## Stored data:

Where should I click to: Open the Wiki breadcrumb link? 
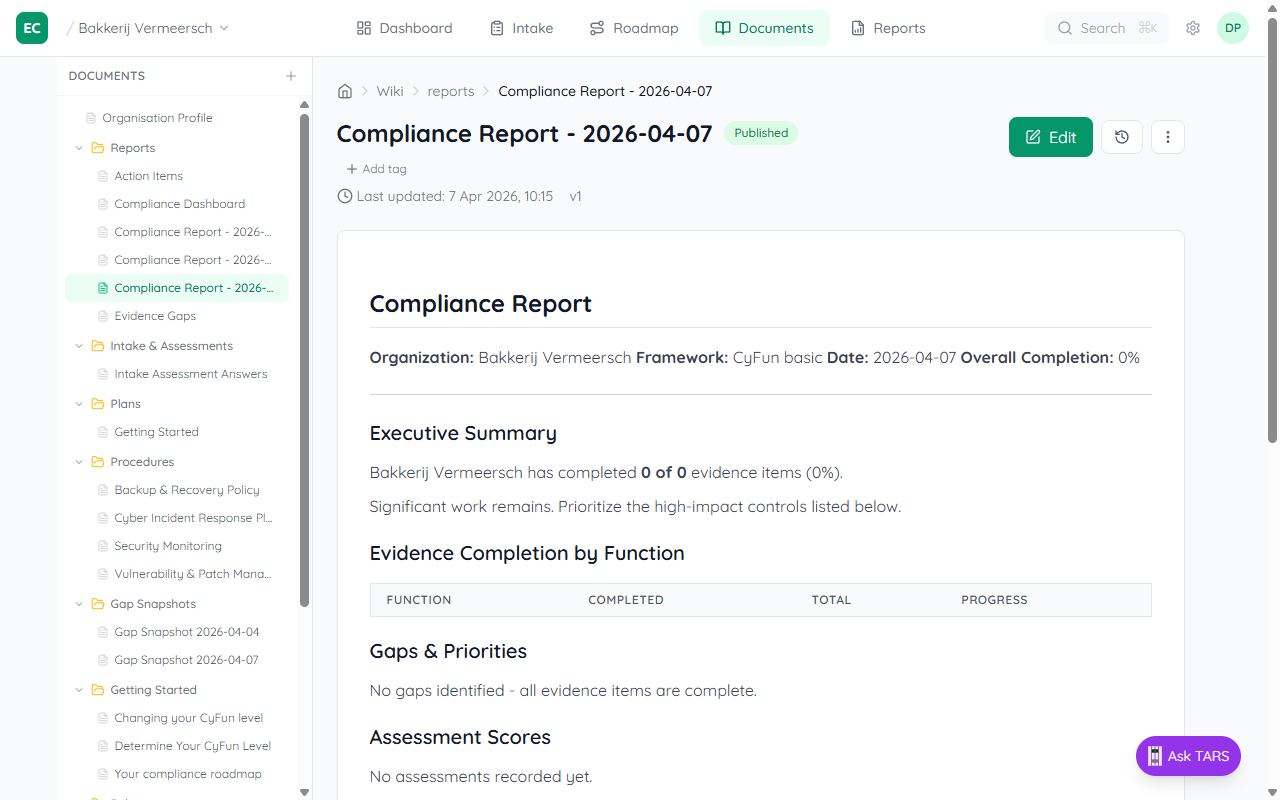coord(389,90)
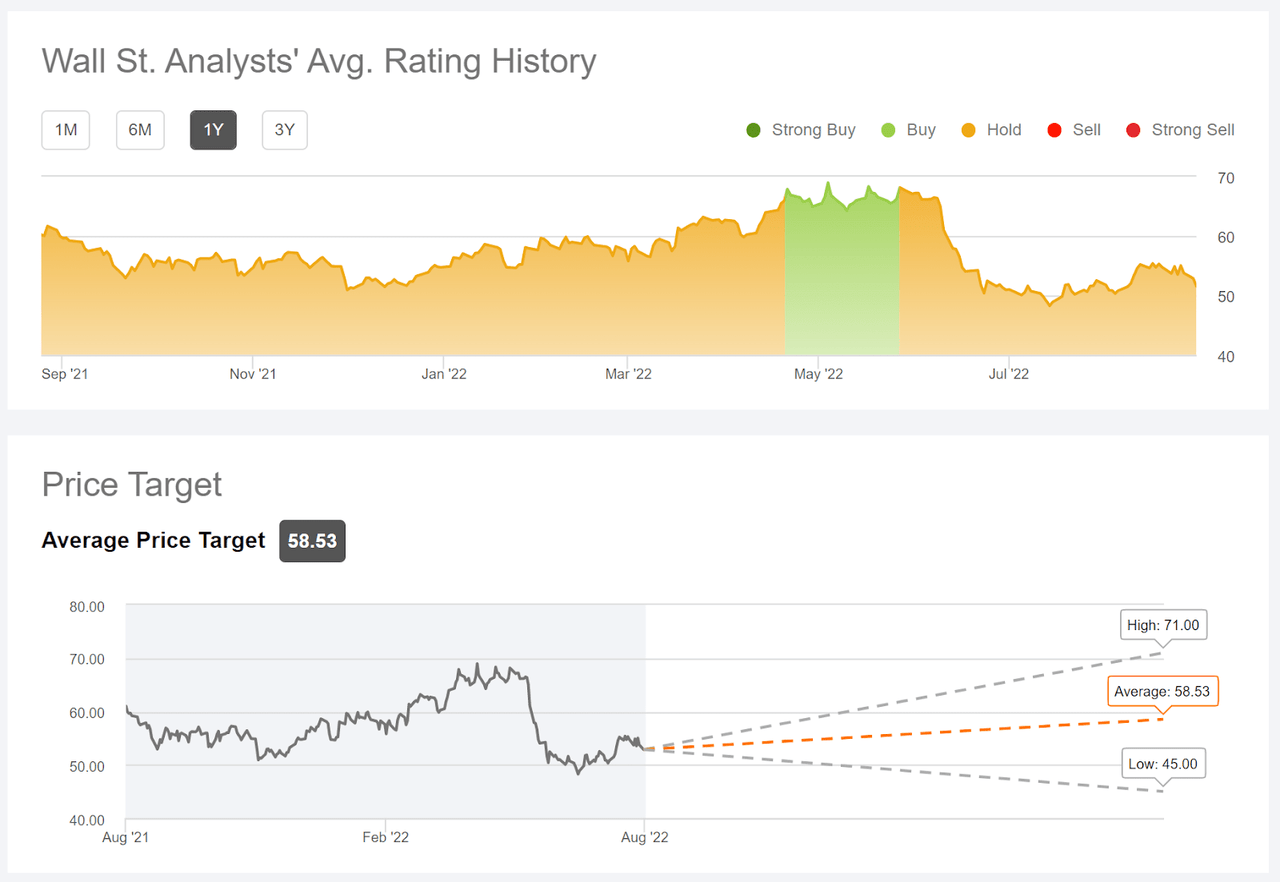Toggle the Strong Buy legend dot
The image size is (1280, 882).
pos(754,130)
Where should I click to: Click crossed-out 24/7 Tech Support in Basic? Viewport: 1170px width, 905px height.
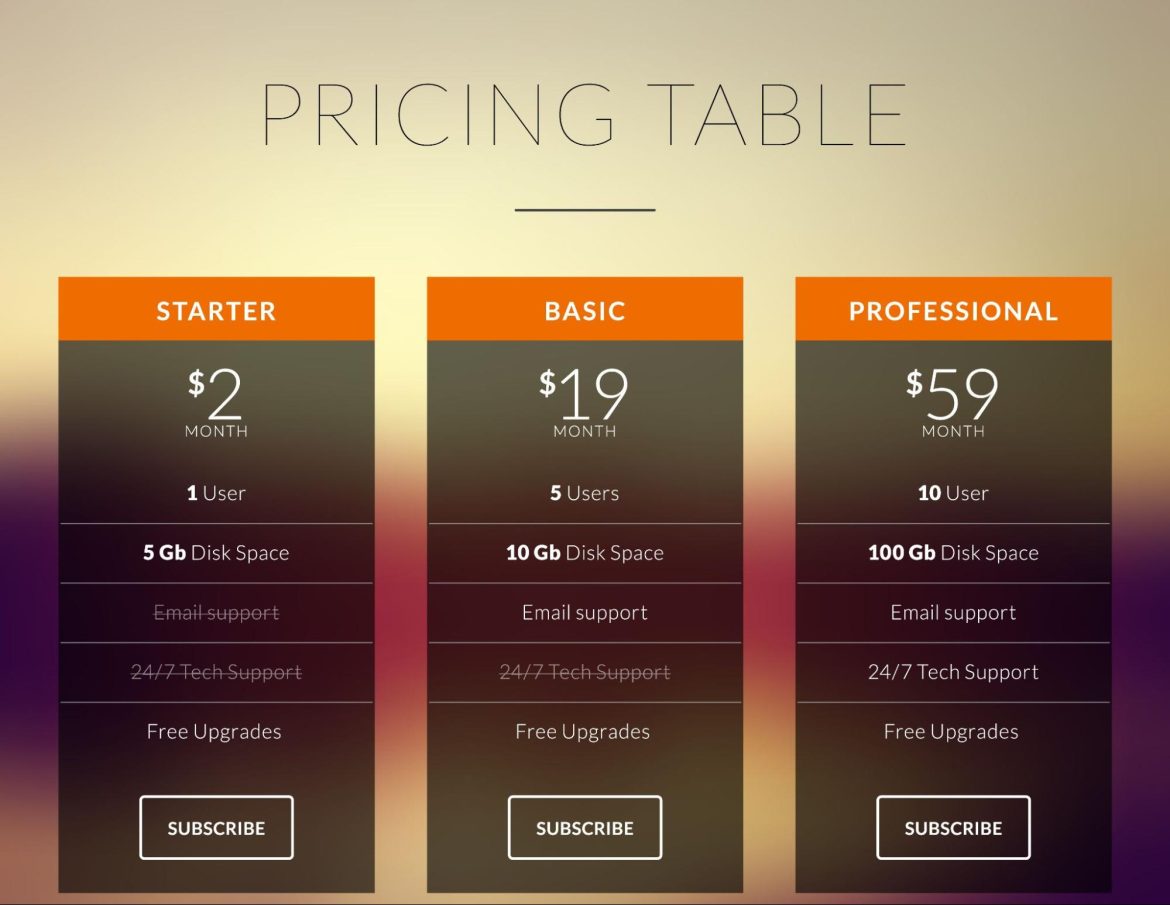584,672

## Task objective:
Only the wording of the records is wanted: copy it all exactly and omit the pictures.

## Solution to the problem:
Where should I click to: Open the Wiki breadcrumb link? 
coord(389,90)
Toggle the Strong Buy legend dot
The image size is (1280, 882).
pos(754,130)
Where should I click to: Click crossed-out 24/7 Tech Support in Basic? Viewport: 1170px width, 905px height.
584,672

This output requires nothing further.